На веранде нежно пахло вьюнками, которые в это лето распустились рано и цвели щедро.
Да, Борис Иванович был сумрачен, а то, что машину он не отпустил и она стояла у ворот, это, конечно, тоже сгущало атмосферу. И Роберт чувствовал себя не в своей тарелке, отлично понимая, что должны переживать мои родители…
Отца он знал раньше, но маму увидел впервые. Он даже отвел глаза, так блеснул в них ее свет, печальный и щемящий. На ней было не синее платье, а белое, — ведь стоял жаркий день. И на лбу у нее лежала светлая прядь, а глаза смотрели отчаянно.
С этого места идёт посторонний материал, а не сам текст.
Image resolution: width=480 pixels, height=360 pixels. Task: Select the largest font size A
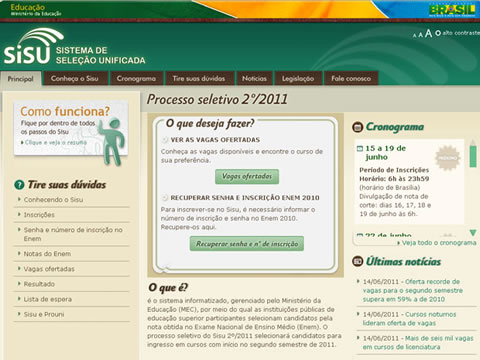pos(428,33)
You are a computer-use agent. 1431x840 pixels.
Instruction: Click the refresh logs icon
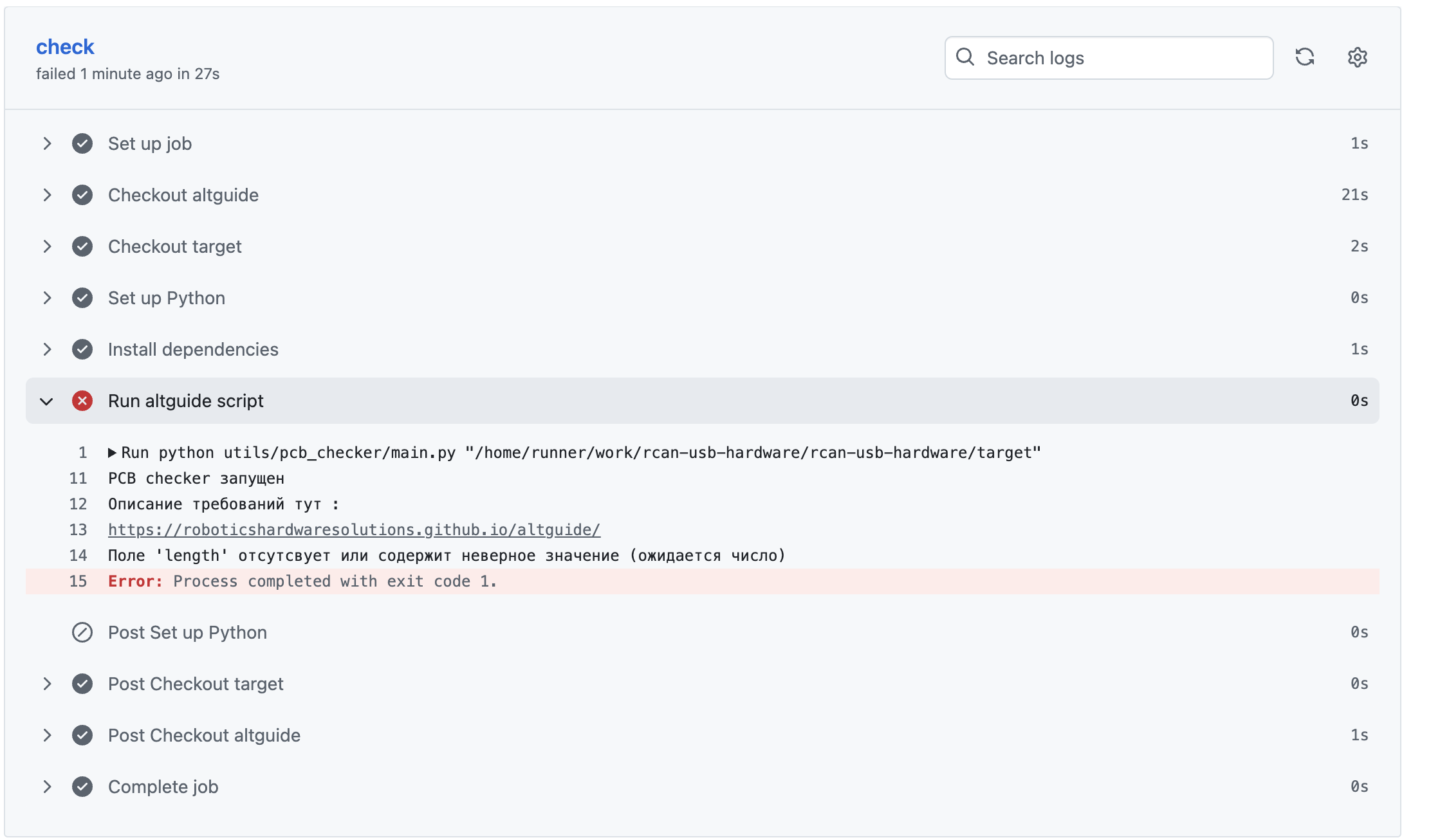[x=1304, y=57]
Она осталась на веранде, а отец пошел с Борисом Ивановичем и Робертом тополевой аллеей к пруду. Маленький пруд, знакомый мне с детства, — я увидел его овальное зеркальце в крутых берегах, поросших кашкой. И я прогнал это видение, чтобы не увидеть себя, босоногого, с засученными штанами, с удочкой. Там водились в изобилии караси, которых мама жарила в сметане на большой сковородке, по уверениям отца, выкраденной из ада, где на ней поджаривали грешников.
Может быть, отцу тоже страшно было увидеть меня там, у пруда. И он повел гостей дальше в рощу. На отце была светлая спортивная рубашка с двойными карманами. За эти дни он сильно осунулся, и бледность проступала даже через загар. Он ведь всегда к этому времени сильно загорал, а темные волосы его, наоборот, выгорали.
В роще было мирно, особенно — от птичьего гомона. Как странно, что птичьи голоса, шум моря и ветра, дождя, стучащего по крыше старого дома, камушков, катящихся по склону, часто говорят нам больше, чем голоса людей.
Наверное, птичьи голоса сказали отцу еще до того, как он узнал об этом, что он теряет сына.
Борис Иванович был в военном: он всегда носил военное. Но то, что сегодня, в жаркий летний день, это была не белая гимнастерка, а цвета хаки и четыре ромба в ее петлицах — не красные, а оливковые, — говорило о сегодняшнем дне. И не давало уйти от него, даже если бы это было возможно.
Речь пошла уже не о моем вызволении, о чем думали сначала, а, наоборот, о моем укреплении здесь. Конечно, отец понимал не хуже Бориса, — да нет, гораздо лучше! — своеобразие положения и все его выгоды для дела: в Германии к моменту войны оказался восемнадцатилетний немец, не подлежащий призыву, окончивший радиотехникум. Советский комсомолец, воспитанный в семье немецких коммунистов. Ненавидящий фашизм и готовый ко всему.
И поэтому в тяжком раздумье отца была еще и гордость. Обязательно была. Я это знал. И она смягчала жестковатое выражение его лица, очень смуглого под выгоревшими волосами. И глаз, немного удлиненных, — «египетскими» называла их мама.
Они хотели рассказать ей о своем плане, но она заметила сухо:
— Избавьте меня от деталей. Я сама уже придумала и отвергла тысячу планов. Не уверена, что ваш — лучший.
Почему ты так сказала, мама? Ты боялась размягчить суровость отцовских слов? Или чувствовала какую-то и свою вину в том, что вы распоряжались так моей судьбой без меня? Но о какой вине можно было думать? Когда идет такая война…
И все поняли, что предчувствие удара смягчило ей самый удар.